The question also suffers from vagueness: how much sugar is in a "tin"? Sugar is also ill defined. Table sugar is generally accepted to be the disaccharide sucrose. Sucrose is composed of the two hexoses fructose and glucose bonded together (their respective melting points are 103 °C and ~147 °C (but it depends on their stereochemistry) and sucrose has no melting point (as far as I know, I wonder if at high pressure this would still be true, but IDK), it decomposes at ~186 °C.

So, picture a container with molten (melted) fructose in it. There's no trouble adding a drop of water (a drop of water is often taken to be 1/20th of a gram since that's about what you get out of a glass eye-dropper (you get much less out of a plastic one, generally (due to less surface tension))). You'd not be wrong to claim you had a solution of water in a sugar. Allow the solution to freeze – does it suddenly stop being a solution? No – at least not necessarily. Take the solid and break it up into a powder. Now has it changed? Well, you have to be careful here. Often times grinding changes the chemistry (of the particles' surface), but if you've avoided that, you now have a granular solid solution of water in a sugar.

The problem is, as I've already said, that the definition your teacher gave you is inadequate in several ways.
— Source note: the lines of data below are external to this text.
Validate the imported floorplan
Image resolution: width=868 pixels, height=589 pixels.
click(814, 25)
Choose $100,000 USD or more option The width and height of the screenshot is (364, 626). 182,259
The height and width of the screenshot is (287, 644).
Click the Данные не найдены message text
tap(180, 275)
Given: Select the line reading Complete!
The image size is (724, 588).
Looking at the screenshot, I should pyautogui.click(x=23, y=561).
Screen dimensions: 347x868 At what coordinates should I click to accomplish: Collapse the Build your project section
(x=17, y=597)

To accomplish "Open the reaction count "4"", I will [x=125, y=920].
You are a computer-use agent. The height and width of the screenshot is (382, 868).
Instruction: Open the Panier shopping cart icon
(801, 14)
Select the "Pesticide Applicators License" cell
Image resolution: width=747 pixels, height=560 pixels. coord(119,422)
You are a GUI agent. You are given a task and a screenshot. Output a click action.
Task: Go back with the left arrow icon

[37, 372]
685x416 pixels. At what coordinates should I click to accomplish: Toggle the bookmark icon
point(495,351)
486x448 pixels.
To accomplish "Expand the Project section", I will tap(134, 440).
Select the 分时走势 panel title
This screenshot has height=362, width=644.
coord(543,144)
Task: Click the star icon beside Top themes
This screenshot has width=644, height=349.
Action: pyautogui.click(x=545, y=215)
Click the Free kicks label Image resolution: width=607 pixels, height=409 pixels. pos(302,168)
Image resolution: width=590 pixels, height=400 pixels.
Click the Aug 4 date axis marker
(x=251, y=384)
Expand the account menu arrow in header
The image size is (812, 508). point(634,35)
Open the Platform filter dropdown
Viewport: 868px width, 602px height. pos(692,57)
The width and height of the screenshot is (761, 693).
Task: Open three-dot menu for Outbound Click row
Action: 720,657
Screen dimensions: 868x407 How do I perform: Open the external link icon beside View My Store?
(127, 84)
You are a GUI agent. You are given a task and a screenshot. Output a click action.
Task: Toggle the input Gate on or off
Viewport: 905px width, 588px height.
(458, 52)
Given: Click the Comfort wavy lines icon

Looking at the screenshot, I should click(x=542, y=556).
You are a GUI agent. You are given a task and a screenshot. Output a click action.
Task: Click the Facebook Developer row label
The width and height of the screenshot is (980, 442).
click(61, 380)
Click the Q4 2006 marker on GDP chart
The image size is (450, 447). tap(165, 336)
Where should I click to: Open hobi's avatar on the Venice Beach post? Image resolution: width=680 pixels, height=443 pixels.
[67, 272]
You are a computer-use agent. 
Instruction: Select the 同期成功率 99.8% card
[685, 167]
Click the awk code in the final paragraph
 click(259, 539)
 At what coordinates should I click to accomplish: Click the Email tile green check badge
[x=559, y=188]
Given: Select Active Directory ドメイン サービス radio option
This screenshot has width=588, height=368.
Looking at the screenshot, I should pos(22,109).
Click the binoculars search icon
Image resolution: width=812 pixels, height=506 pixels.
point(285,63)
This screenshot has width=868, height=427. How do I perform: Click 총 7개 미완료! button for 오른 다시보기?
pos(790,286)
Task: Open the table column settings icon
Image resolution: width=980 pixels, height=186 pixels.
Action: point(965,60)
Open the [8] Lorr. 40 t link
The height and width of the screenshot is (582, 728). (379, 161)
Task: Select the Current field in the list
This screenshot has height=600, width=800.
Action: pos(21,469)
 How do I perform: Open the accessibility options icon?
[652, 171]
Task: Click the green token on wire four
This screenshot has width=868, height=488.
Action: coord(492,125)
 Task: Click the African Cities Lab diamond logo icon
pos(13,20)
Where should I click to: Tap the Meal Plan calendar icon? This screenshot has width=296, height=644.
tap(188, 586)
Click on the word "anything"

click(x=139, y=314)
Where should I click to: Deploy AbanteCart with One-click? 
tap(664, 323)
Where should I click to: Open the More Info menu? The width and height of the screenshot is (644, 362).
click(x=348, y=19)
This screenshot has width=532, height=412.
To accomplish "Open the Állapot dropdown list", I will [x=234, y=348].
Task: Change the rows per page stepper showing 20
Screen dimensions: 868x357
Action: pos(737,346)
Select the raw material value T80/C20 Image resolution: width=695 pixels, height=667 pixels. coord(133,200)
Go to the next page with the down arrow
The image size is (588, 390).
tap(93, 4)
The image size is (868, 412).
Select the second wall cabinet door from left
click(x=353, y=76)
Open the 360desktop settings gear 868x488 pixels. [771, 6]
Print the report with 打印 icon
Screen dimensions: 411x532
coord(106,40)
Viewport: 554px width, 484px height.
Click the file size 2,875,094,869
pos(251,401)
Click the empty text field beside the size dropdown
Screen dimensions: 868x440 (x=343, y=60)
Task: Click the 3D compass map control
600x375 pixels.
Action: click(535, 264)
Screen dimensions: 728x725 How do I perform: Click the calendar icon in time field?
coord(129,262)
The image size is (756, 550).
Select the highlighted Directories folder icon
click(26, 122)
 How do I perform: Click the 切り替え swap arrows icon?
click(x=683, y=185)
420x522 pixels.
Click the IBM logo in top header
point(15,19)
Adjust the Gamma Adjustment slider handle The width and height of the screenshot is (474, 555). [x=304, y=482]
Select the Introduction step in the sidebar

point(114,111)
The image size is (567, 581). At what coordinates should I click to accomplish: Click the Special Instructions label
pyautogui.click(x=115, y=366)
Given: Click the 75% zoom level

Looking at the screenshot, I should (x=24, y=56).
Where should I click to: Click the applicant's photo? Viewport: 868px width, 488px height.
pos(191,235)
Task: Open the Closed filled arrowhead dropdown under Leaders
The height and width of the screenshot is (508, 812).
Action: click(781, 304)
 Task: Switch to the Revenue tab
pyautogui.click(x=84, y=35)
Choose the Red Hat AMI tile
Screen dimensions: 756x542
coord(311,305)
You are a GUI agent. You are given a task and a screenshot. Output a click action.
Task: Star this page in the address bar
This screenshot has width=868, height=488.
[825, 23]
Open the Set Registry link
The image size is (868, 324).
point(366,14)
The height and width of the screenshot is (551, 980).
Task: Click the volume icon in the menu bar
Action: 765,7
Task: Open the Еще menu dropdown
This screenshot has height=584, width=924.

For instance what does "larger" mean? I can (easily) create a molecule (called a polymer) which weighs 100 grams (or 100 kg for that matter). If I add 1 molecule to 1,000,000,000,000,000,000,000 molecules of water, which is the solvent and which the solute? If I add 1 gram of water to 2 grams of tungsten which is the solvent? The water has a volume of 1 ml, the tungsten's volume is 0.1 ml so which is the "larger" amount the water or the tungsten? (Tungsten wouldn't dissolve in water at room temperature, so you'd have to heat this mixture as well). BUT. As an exercise in logic, given the definition you are supposed to rely on, then it is the water that is the solute.

I don't understand why you claim you weren't in a position to answer it. As far as I can see, you were. I also don't understand why you think that a homogeneous mixture MUST be continuous. I think you have confused two different concepts. A mixture of red marbles and blue marbles might be segregated or might be mixed randomly or might be in a well ordered array. Red-Blue-Red-Blue… (or some other order). The fact is, as you hopefully know, the atomic nature of matter means that matter is NOT continuous, but discrete (on a microscopic basis).